How would autofailover work while using Cosmos DB with multiple private end point?

Question

Cosmos DB allows creation of multiple private end point for multiple region. But the private DNS zone can only handle one private end point through automatic registration.

If we forgo automatic registration and manually register two distinct private end points in each region in DNS, so that the main record is the IP address of the primary region private end point and the region specific DNS records have the IP addresses from private endpoints in those regions respectively, then we have to use the region specific urls instead of the main URL in application connection string. That raises question on auto failover, because when one region is down the private DNS can not route traffic to the other private end point, since it only has one private end point of one region that is down.

Answer 1

Hi, @Anonymous Private links for a Cosmos DB account will contain N+1 private IPs. The first is for the Global endpoint for the account followed by another N IPs for each of the regional endpoints. Each VNet within which the private IPs are created will have its own set of N+1 IPs, which will serve as a private tunnel to send traffic to Cosmos DB.

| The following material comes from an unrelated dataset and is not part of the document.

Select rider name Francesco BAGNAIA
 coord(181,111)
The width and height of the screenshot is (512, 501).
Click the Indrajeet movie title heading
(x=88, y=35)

After a failover operation, the global endpoint will point to a different region for the account (i.e. to a secondary region that has been promoted to the primary/write region).

Since the IPs themselves won't change and only the global endpoint is changed, which is now pointing to a different region, there are no changes needed to the private endpoints themselves post failover.

Please let us know if the information is helpful.

Regards
Geetha

Answer 2

Which region is the global private end point IP created in? Is there a private DNS associated with it? What happens when the region where the global private IP and private DNS is there, goes down?